Since 1997 (Reno vs. American Civil Liberties Union), the Supreme Court has used the metaphor of the free market of ideas to define the Internet, thus addressing the regulation of the net as a matter of freedom of speech. The metaphor was used for the first time in 1919 in a dissenting opinion of Judge Oliver Wendell Holmes on a Supreme Court decision concerning the expression of anti-war ideas and implies the fact that, when there is competition in a free market of ideas, even the worst of them (and therefore also the false ones) should be admitted, in the certainty that the best ones (and ultimately the truth) would still prevail.
«Since 1997», explains Professor Pollicino, «every decision on the possible regulation of the Internet in the United States has referred to the First Amendment, which guarantees freedom of speech and is in fact superordinate to any other freedom»., The jurisprudential line followed by the Supreme Court for more than 30 years, then, derives from the use of a metaphor.
«Since then, however», continues Prof. Pollicino, «the context has completely changed and the metaphor is now misleading». In fact, the large Internet platforms have assumed such a power as to counterbalance, in many fields, the power of Governments, without being conditioned by any geographical border.

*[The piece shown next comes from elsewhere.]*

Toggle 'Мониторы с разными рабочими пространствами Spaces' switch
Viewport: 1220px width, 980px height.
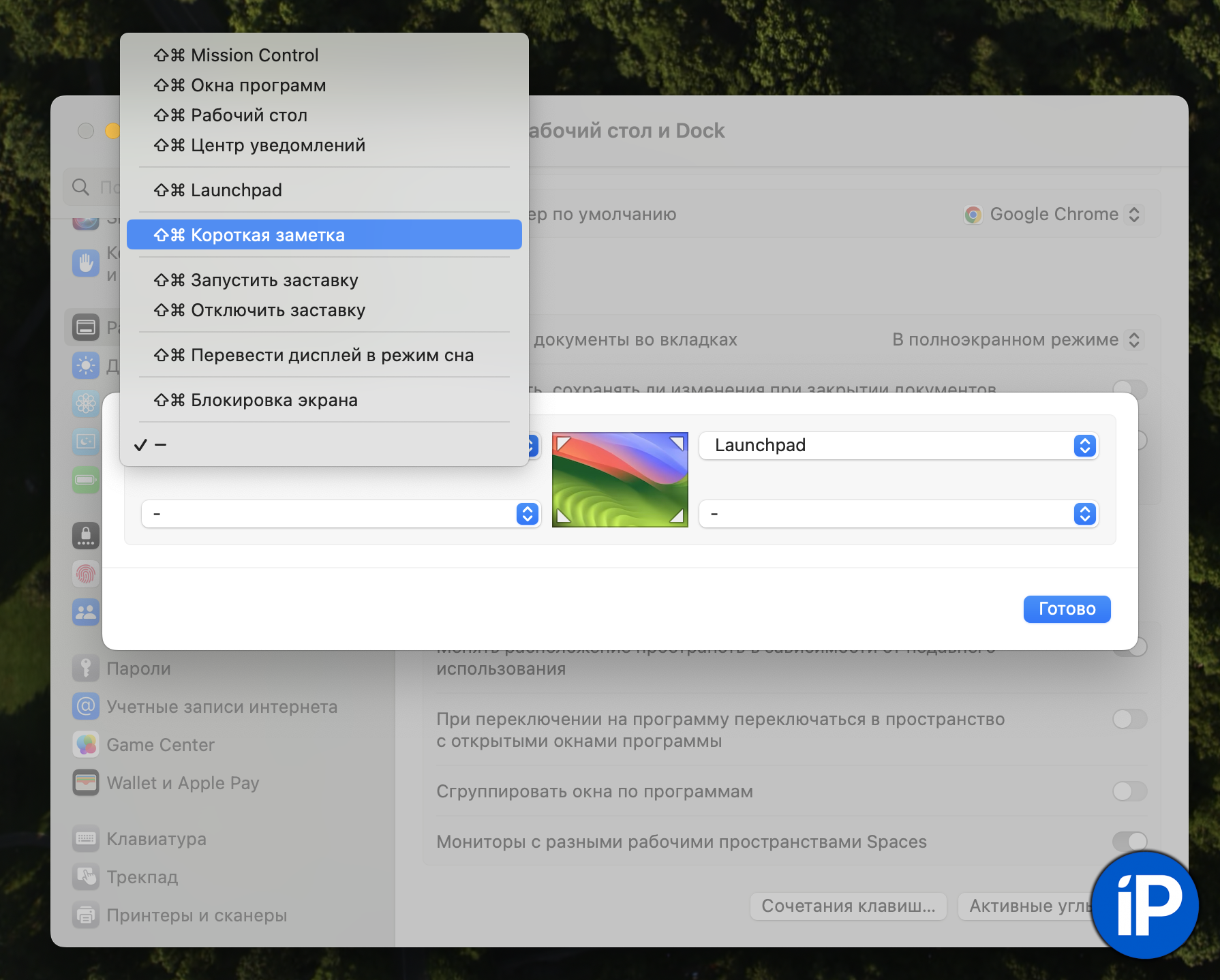[x=1129, y=842]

The large platforms can no longer be considered actors like the others, competing on equal terms in a free market of ideas, and the American legal tradition, which enforces the freedom of speech only vertically (when the freedom of a private individual is limited by a public power) should instead enforce it also horizontally, when one of the private actors holds an overwhelming power, comparable to the power of a Government. Still in 2017, however, in the Packingham vs. North Carolina decision, social networks have been defined as «the new free market of ideas», leaving little room for hope that such a market can be regulated in some way (even if only imposing serious obligations to remove fraudulent or dangerous material, as happens for example in Germany).
In Europe, the situation is more fluid, because the judicial tradition foresees a certain balance between the different rights, but the pressures to adopt a vision close to the American one are still strong. «In the debate», says Pollicino, «there is a stone guest: the Directive 31 of 2000 that, at the dawn of social networks, equates them to the service or hosting providers of those years, thus substantially denying any responsibility for the posted content. Some recent EU legislation (or legislative proposals) on anti-terrorism protection, audiovisual discipline and copyright are eroding the directive, but aren’t directly calling it into question. Perhaps the time has come to do so».
The right way forward, according to the authors, could be to frame Internet regulation not as a matter of freedom of speech, but as a matter of freedom to conduct a business. «What platforms really want to avoid», explains Prof. Pollicino, «is to change their business model: content monitoring is expensive and could discourage some from using the platforms. But the freedom to conduct a business, however protected, is not superordinate to other rights in any system and should therefore be counterbalanced by the rights to privacy, security, reputation and protection of minors». The contest for ideas is therefore open and the rhetoric of the absolutization of fundamental rights is often counterproductive. What metaphor would make it possible to address the issue in this way? «Certainly, importing into Europe the ì US metaphor of the free marketplace of ideas, decontextualized it from the constitutional paradigms that frame it (Freedom in the USA and Dignity in Europe) can be very risky», concludes Prof. Pollicino.
Alessandro Morelli, Oreste Pollicino, Metaphors, Judicial Frames and Fundamental Right in Cyberspace, forthcoming in American Journal of Comparative Law.